The one reel rule

If you ask us the price of producing a one minute film, sorry, you can’t multiply that by 100 to make a hundred minute film.  As the project gets bigger, things get more complicated.  It’s like comparing a shed and a skyscraper.

You have to take into account the one reel rule.

So, what is this one reel rule?

A reel of 35mm film could record 11 minutes.  Some larger reels were used to play back film in the cinema, and they could hold up to half an hour of footage.  The exact length of a reel depends on a few things, but the rule still applies.

(Andy Warhol’s quote “15 minutes of fame” might be related to the length of one of the reels he used.)

For the first reel, you don’t have to follow all the rules of feature filmmaking.  A one reel picture, like a YouTube video, doesn’t have to have a great ending.  It doesn’t need an intricate plot with a character arc.  It can just be a short instructional video on how to do pushups.
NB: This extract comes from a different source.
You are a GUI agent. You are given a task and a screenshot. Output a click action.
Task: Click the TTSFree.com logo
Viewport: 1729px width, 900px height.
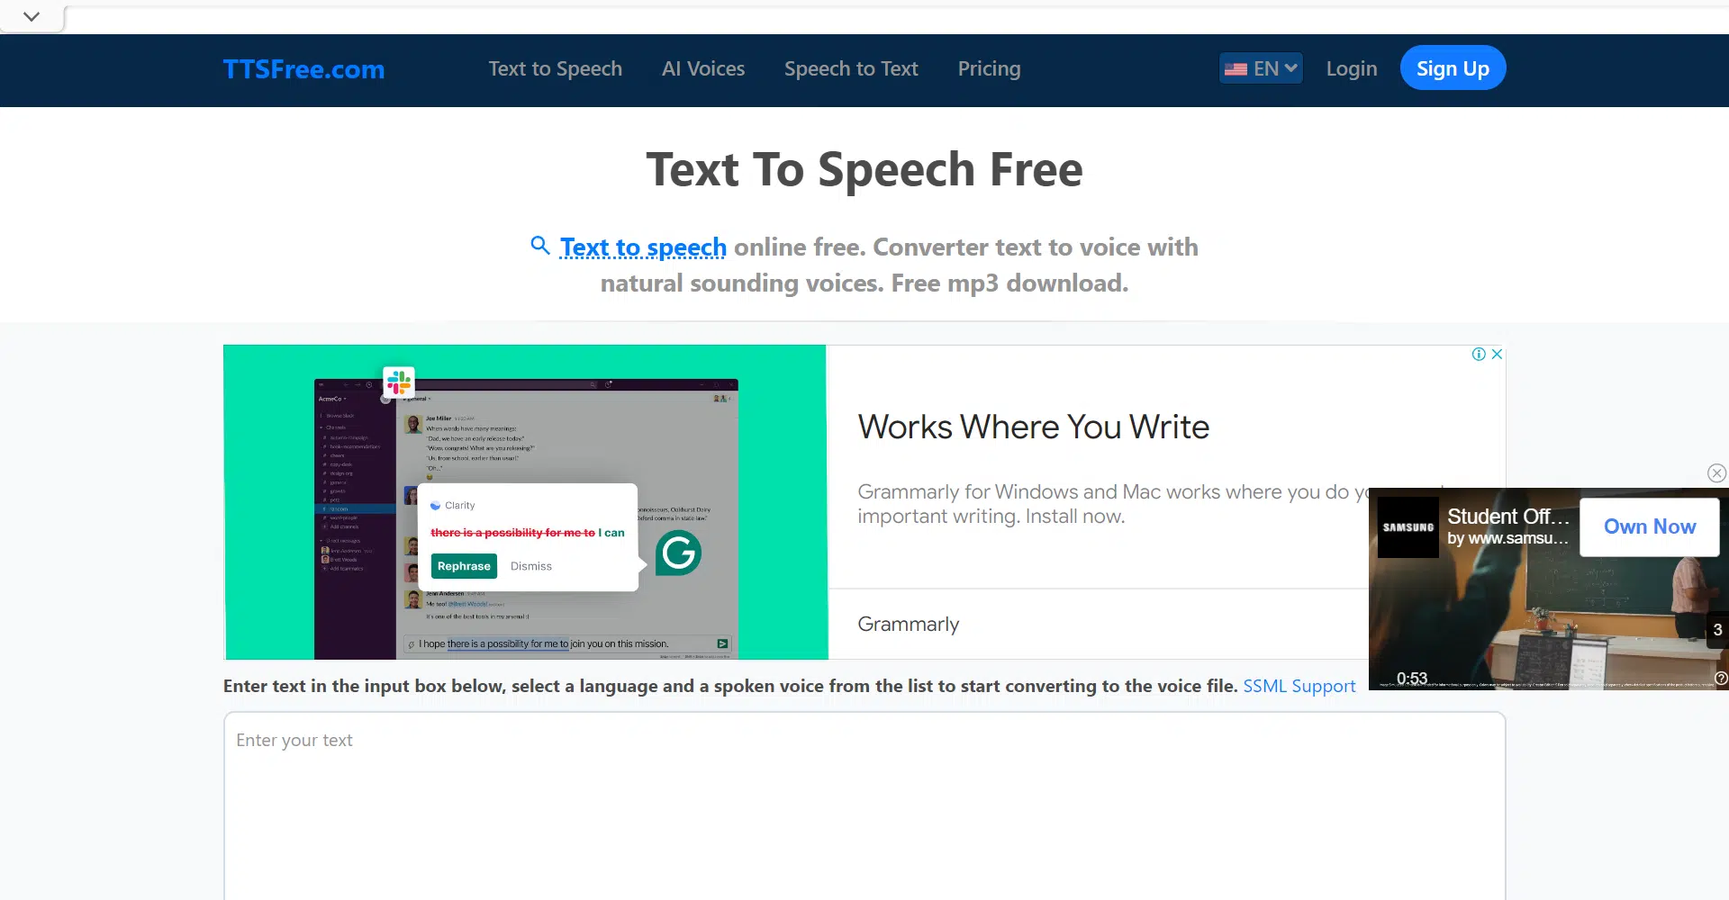coord(303,69)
Now, imagine watching instructions on how to pushups for two hours in a cinema.  Imagine a two hour PowerPoint presentation.  Imagine sitting through two hours of someone popping her eyes out with a shaky camera.  When things get longer, your want more.

Longer productions are actually more expensive per minute that shorter ones.  The audience expects more, so the acting has to be better, the writing has to be better, the editing has to be tighter, and the photography and sound have to be better.
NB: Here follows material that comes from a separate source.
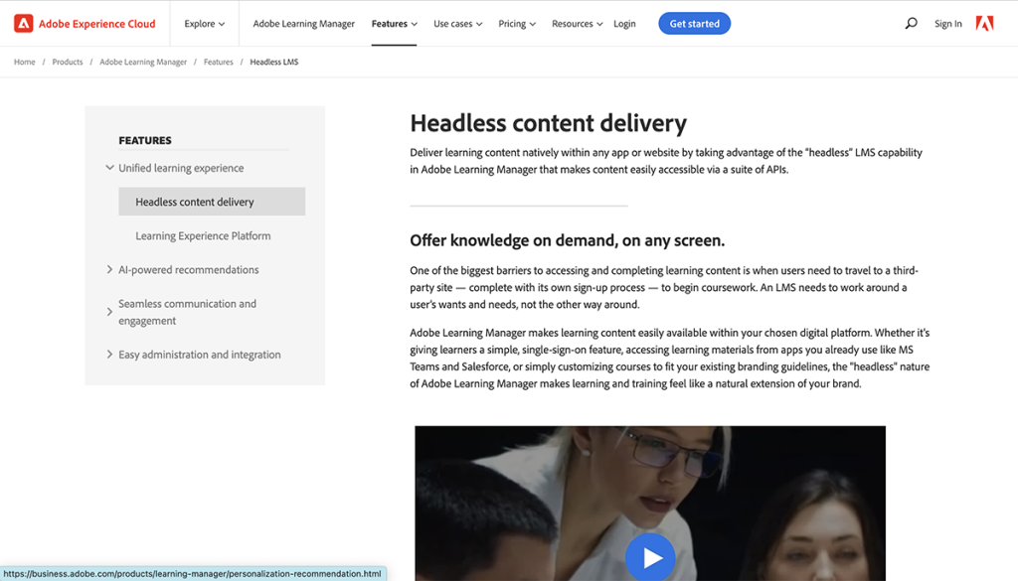Viewport: 1018px width, 581px height.
Task: Click the Products breadcrumb link
Action: pyautogui.click(x=67, y=62)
There’s a lot that you don’t have to do in a short film, even in a short film that can win awards, that will be sorely missed in a feature.
Each production is unique, but you generally need to have more variety of some kind (plot, character, location, effect, or something else) to hold the audience’s attention for longer than one reel.
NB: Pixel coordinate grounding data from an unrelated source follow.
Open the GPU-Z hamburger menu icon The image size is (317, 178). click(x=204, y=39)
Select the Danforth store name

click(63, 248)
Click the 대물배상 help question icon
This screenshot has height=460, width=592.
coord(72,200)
Clients often have specific requests, certain tricks.  If you are doing a short film, you can do one trick, and that can be the entire film.  But, if you have to co-ordinate a lot of tricks, and blend them into a coherent whole, that’s easier than it sounds.

I came up with the name “one reel rule”,  but the theory is based on animation rather than live action.

I’ve seen lots of short films win festivals that are nothing more than two camera shots. I’ve also seen these on YouTube.  And, I have noticed that feature films have many, shorter shots (and yes, I am the type of person who actually counts and times shots when I watch movies.)

Before making these observations, I read a book about the animation techniques used at Disney.  The book claimed that for seven minutes, audiences can handle hokey animation. They don’t need expensive techniques like squash and stretch.

The old cheap cartoons from Hanna Barbera are almost cardboard cut outs, the kind parodied in South Park. The plots of short animations are simple, a cat chasing a mouse, and they don’t need a word of dialogue.  However, this only works for a short time (perhaps longer than seven minutes, depending on the audience.)

With longer animations, things get more complicated.

The same goes for longer films. Successful full length documentaries, romantic comedies, or action films are more expensive per minute than short ones.

There’s also a jump from two reels to three reels, but that goes into other territories as well, such as the medium.

That’s the one reel rule, in a nutshell.